# What is being asked:
Print each record below word for word.

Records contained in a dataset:
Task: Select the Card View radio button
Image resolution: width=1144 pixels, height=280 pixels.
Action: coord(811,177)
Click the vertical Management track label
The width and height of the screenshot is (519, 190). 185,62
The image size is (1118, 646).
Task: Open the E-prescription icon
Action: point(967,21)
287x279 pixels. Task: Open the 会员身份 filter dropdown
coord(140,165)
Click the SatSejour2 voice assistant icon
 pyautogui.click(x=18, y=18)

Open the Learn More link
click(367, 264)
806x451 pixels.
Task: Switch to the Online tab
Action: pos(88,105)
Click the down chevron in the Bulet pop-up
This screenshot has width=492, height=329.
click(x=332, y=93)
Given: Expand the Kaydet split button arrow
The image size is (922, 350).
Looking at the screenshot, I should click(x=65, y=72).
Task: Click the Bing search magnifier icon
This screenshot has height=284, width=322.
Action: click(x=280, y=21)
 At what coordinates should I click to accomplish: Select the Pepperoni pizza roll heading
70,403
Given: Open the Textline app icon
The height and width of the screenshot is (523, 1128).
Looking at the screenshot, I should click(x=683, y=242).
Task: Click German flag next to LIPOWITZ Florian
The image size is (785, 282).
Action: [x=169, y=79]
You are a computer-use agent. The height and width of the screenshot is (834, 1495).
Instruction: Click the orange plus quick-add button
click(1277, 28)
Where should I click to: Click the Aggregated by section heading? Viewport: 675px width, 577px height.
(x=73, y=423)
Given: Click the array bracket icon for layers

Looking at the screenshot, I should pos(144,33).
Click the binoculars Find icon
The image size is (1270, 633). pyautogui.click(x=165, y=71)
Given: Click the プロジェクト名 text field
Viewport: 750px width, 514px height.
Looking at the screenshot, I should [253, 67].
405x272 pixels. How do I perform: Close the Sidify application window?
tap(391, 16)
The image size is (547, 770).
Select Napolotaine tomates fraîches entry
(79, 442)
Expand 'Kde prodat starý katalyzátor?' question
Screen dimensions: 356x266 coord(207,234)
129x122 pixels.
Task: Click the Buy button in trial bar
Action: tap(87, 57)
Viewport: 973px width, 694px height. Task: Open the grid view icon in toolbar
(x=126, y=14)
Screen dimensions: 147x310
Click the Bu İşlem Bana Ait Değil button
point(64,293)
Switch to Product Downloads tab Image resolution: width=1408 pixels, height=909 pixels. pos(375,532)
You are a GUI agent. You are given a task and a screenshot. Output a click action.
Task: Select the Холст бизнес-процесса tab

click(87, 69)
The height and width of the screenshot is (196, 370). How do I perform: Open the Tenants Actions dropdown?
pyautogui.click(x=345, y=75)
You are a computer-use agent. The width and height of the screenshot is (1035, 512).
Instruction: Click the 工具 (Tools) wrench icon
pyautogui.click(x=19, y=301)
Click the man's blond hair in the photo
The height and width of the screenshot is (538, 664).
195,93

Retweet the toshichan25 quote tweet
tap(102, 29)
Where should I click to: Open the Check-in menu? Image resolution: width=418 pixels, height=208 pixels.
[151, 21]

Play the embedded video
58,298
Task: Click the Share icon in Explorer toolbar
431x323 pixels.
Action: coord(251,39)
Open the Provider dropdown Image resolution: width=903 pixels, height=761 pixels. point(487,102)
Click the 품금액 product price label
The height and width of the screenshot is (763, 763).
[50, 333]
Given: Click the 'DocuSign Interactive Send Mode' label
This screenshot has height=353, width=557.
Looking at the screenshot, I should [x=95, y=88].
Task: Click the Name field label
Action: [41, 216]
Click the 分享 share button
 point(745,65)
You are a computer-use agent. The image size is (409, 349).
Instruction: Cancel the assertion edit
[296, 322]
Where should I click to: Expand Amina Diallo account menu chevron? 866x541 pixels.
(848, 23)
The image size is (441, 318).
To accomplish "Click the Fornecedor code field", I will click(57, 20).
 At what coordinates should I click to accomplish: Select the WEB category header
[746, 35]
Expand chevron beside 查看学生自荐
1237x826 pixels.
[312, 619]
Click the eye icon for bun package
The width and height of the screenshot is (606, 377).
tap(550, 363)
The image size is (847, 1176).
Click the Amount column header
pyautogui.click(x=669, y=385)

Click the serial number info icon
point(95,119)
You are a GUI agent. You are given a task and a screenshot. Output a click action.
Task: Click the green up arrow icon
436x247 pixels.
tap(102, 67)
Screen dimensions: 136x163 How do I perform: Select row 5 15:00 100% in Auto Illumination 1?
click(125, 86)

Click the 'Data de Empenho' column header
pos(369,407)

# Result of this exercise:
Task: Select the Card View radio button
Image resolution: width=1144 pixels, height=280 pixels.
Action: coord(811,177)
Click the vertical Management track label
The width and height of the screenshot is (519, 190). 185,62
The image size is (1118, 646).
Task: Open the E-prescription icon
Action: point(967,21)
287x279 pixels. Task: Open the 会员身份 filter dropdown
coord(140,165)
Click the SatSejour2 voice assistant icon
 pyautogui.click(x=18, y=18)

Open the Learn More link
click(367, 264)
806x451 pixels.
Task: Switch to the Online tab
Action: pos(88,105)
Click the down chevron in the Bulet pop-up
This screenshot has width=492, height=329.
click(x=332, y=93)
Given: Expand the Kaydet split button arrow
The image size is (922, 350).
Looking at the screenshot, I should click(x=65, y=72).
Task: Click the Bing search magnifier icon
This screenshot has height=284, width=322.
Action: click(x=280, y=21)
 At what coordinates should I click to accomplish: Select the Pepperoni pizza roll heading
70,403
Given: Open the Textline app icon
The height and width of the screenshot is (523, 1128).
Looking at the screenshot, I should click(x=683, y=242).
Task: Click German flag next to LIPOWITZ Florian
The image size is (785, 282).
Action: [x=169, y=79]
You are a computer-use agent. The height and width of the screenshot is (834, 1495).
Instruction: Click the orange plus quick-add button
click(1277, 28)
Where should I click to: Click the Aggregated by section heading? Viewport: 675px width, 577px height.
(x=73, y=423)
Given: Click the array bracket icon for layers

Looking at the screenshot, I should pos(144,33).
Click the binoculars Find icon
The image size is (1270, 633). pyautogui.click(x=165, y=71)
Given: Click the プロジェクト名 text field
Viewport: 750px width, 514px height.
Looking at the screenshot, I should [253, 67].
405x272 pixels. How do I perform: Close the Sidify application window?
tap(391, 16)
The image size is (547, 770).
Select Napolotaine tomates fraîches entry
(79, 442)
Expand 'Kde prodat starý katalyzátor?' question
Screen dimensions: 356x266 coord(207,234)
129x122 pixels.
Task: Click the Buy button in trial bar
Action: tap(87, 57)
Viewport: 973px width, 694px height. Task: Open the grid view icon in toolbar
(x=126, y=14)
Screen dimensions: 147x310
Click the Bu İşlem Bana Ait Değil button
point(64,293)
Switch to Product Downloads tab Image resolution: width=1408 pixels, height=909 pixels. pos(375,532)
You are a GUI agent. You are given a task and a screenshot. Output a click action.
Task: Select the Холст бизнес-процесса tab

click(87, 69)
The height and width of the screenshot is (196, 370). How do I perform: Open the Tenants Actions dropdown?
pyautogui.click(x=345, y=75)
You are a computer-use agent. The width and height of the screenshot is (1035, 512).
Instruction: Click the 工具 (Tools) wrench icon
pyautogui.click(x=19, y=301)
Click the man's blond hair in the photo
The height and width of the screenshot is (538, 664).
195,93

Retweet the toshichan25 quote tweet
tap(102, 29)
Where should I click to: Open the Check-in menu? Image resolution: width=418 pixels, height=208 pixels.
[151, 21]

Play the embedded video
58,298
Task: Click the Share icon in Explorer toolbar
431x323 pixels.
Action: coord(251,39)
Open the Provider dropdown Image resolution: width=903 pixels, height=761 pixels. point(487,102)
Click the 품금액 product price label
The height and width of the screenshot is (763, 763).
[50, 333]
Given: Click the 'DocuSign Interactive Send Mode' label
This screenshot has height=353, width=557.
Looking at the screenshot, I should [x=95, y=88].
Task: Click the Name field label
Action: [41, 216]
Click the 分享 share button
 point(745,65)
You are a computer-use agent. The image size is (409, 349).
Instruction: Cancel the assertion edit
[296, 322]
Where should I click to: Expand Amina Diallo account menu chevron? 866x541 pixels.
(848, 23)
The image size is (441, 318).
To accomplish "Click the Fornecedor code field", I will click(57, 20).
 At what coordinates should I click to accomplish: Select the WEB category header
[746, 35]
Expand chevron beside 查看学生自荐
1237x826 pixels.
[312, 619]
Click the eye icon for bun package
The width and height of the screenshot is (606, 377).
tap(550, 363)
The image size is (847, 1176).
Click the Amount column header
pyautogui.click(x=669, y=385)

Click the serial number info icon
point(95,119)
You are a GUI agent. You are given a task and a screenshot. Output a click action.
Task: Click the green up arrow icon
436x247 pixels.
tap(102, 67)
Screen dimensions: 136x163 How do I perform: Select row 5 15:00 100% in Auto Illumination 1?
click(125, 86)

Click the 'Data de Empenho' column header
pos(369,407)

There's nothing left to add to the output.